-- Goal of the exercise --
Update the material from the line with "You are a GUI" up to and including the line with "pos(890,450)": replace "screenshot" with "image" and keep everything else unchanged. Leave the pictures out of your answer.

--- BEGIN Task input ---

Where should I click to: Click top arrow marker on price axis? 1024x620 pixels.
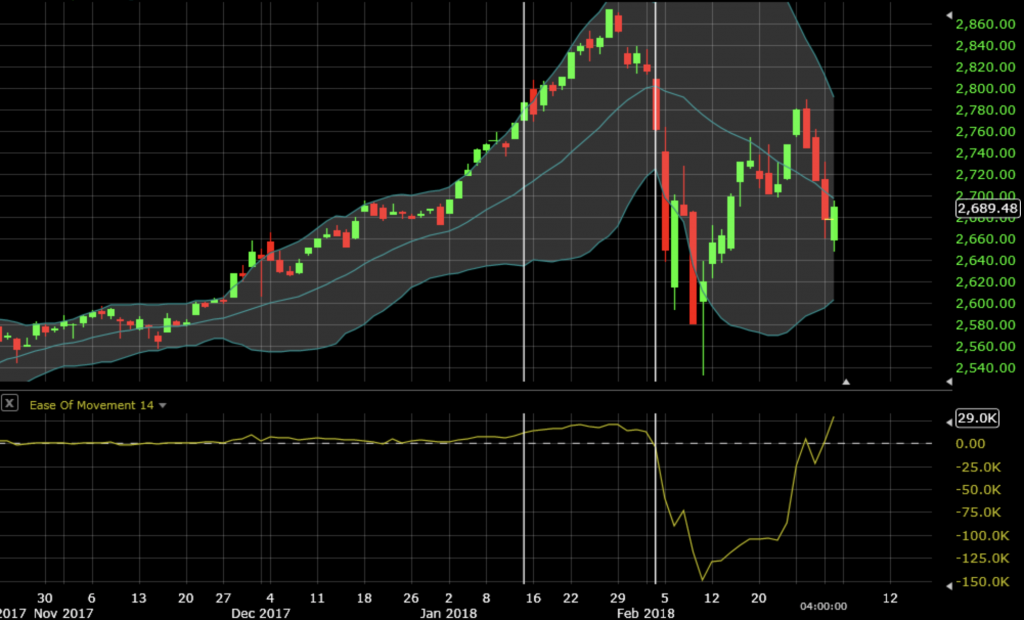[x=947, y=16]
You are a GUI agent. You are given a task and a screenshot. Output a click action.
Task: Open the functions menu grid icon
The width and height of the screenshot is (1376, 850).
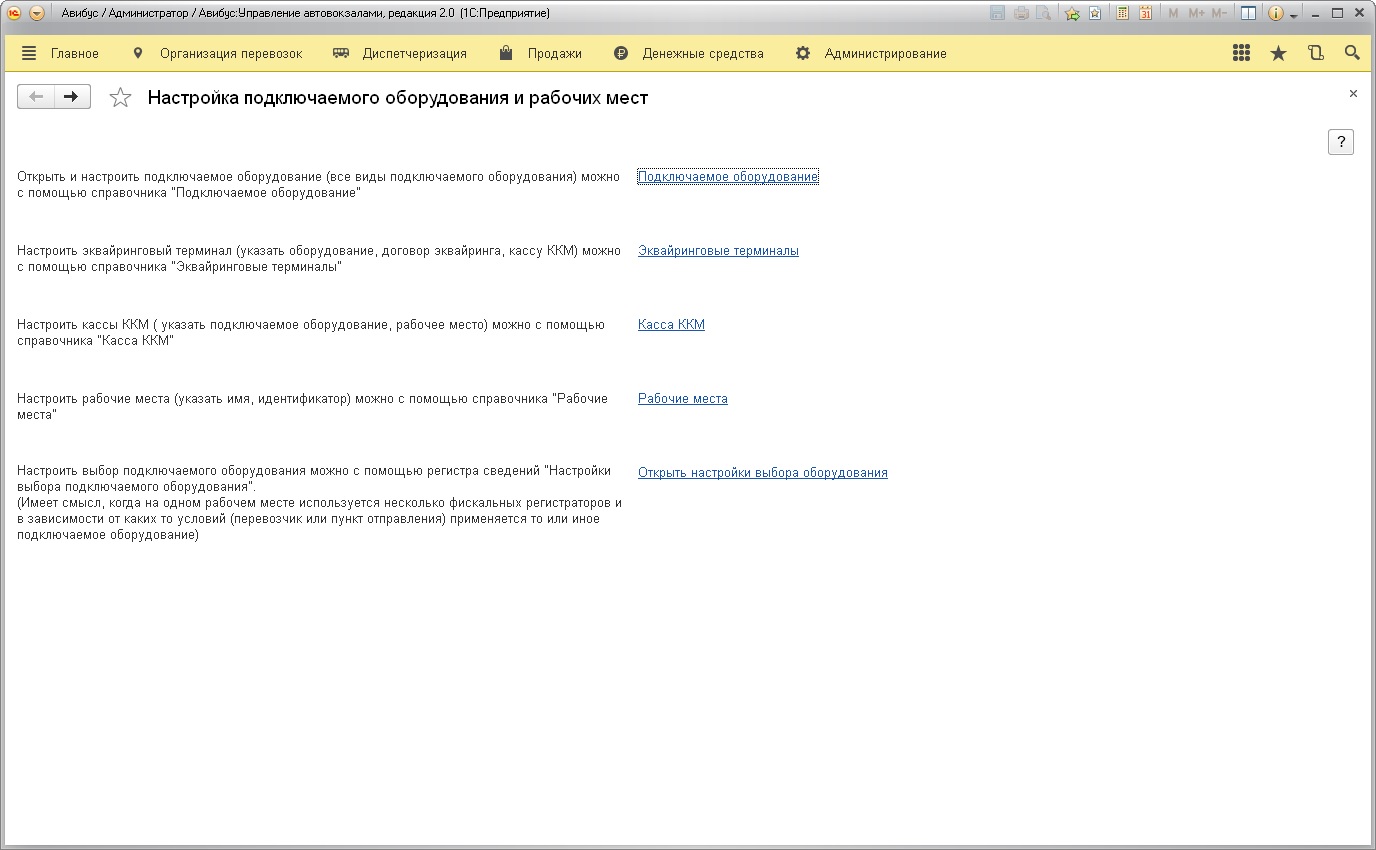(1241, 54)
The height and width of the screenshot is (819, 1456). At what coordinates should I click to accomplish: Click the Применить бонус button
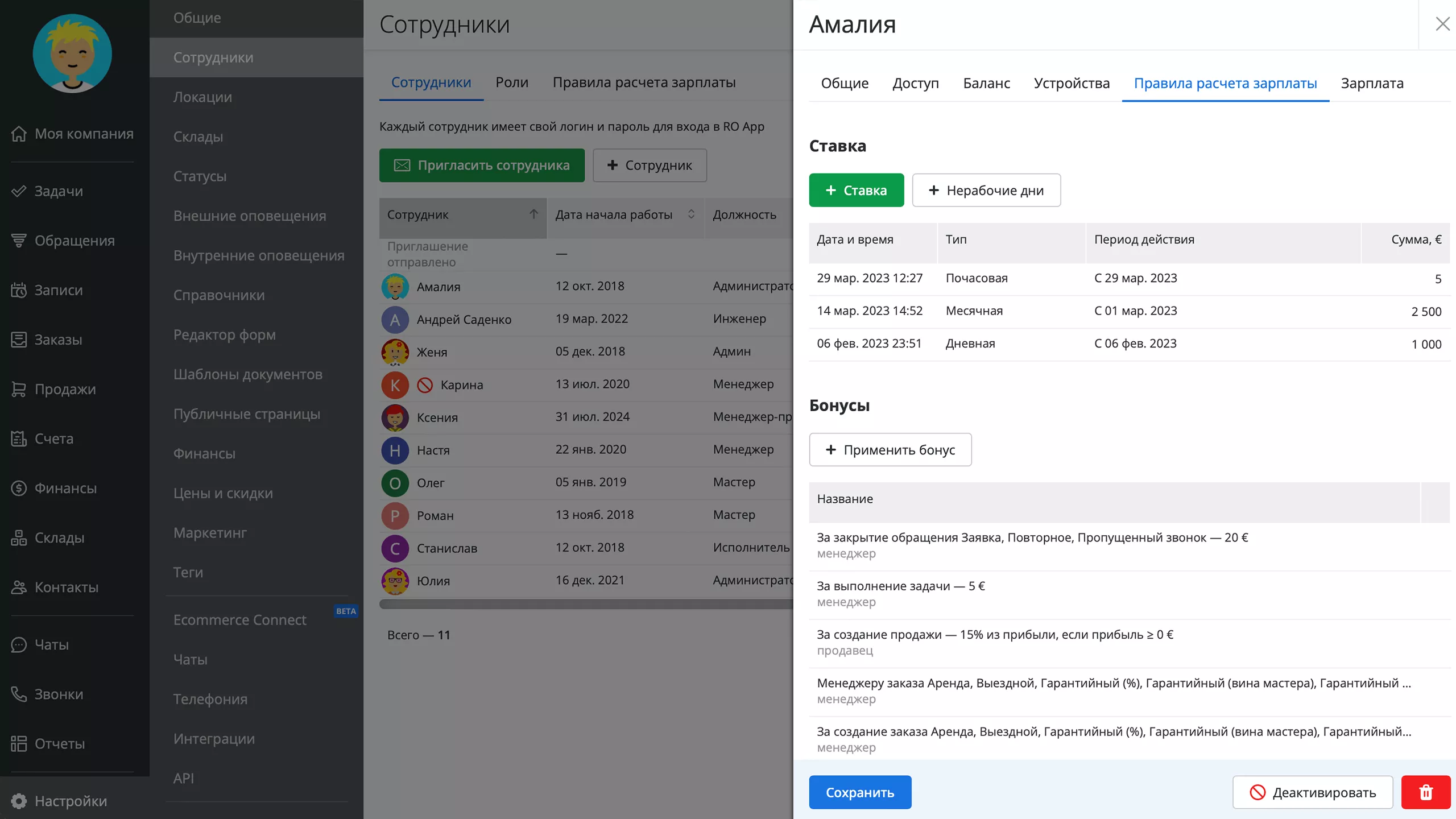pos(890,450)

--- END Task input ---
--- BEGIN Task input ---

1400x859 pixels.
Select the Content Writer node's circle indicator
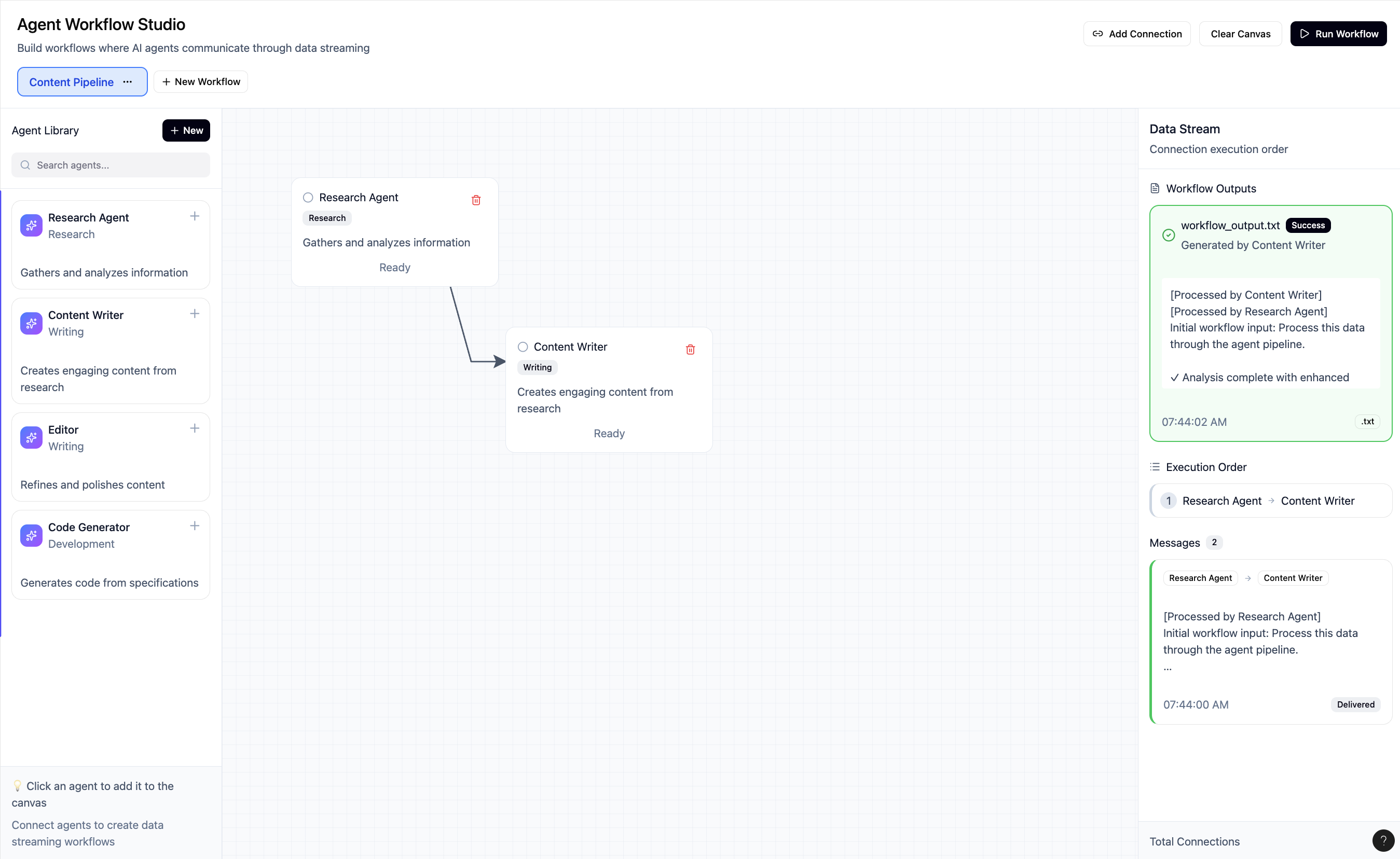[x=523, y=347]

--- END Task input ---
--- BEGIN Task input ---

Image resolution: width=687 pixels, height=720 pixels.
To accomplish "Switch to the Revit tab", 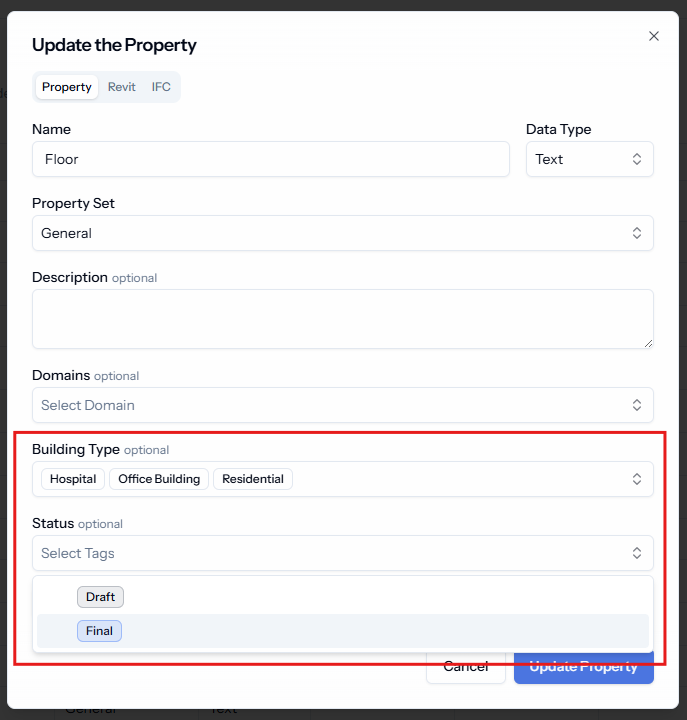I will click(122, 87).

--- END Task input ---

-- Output --
You are a GUI agent. You are given a task and a image. Output a click action.
Task: Open the functions menu grid icon
The width and height of the image is (1376, 850).
(1241, 54)
The height and width of the image is (819, 1456). At what coordinates should I click to accomplish: Click the Применить бонус button
pos(890,450)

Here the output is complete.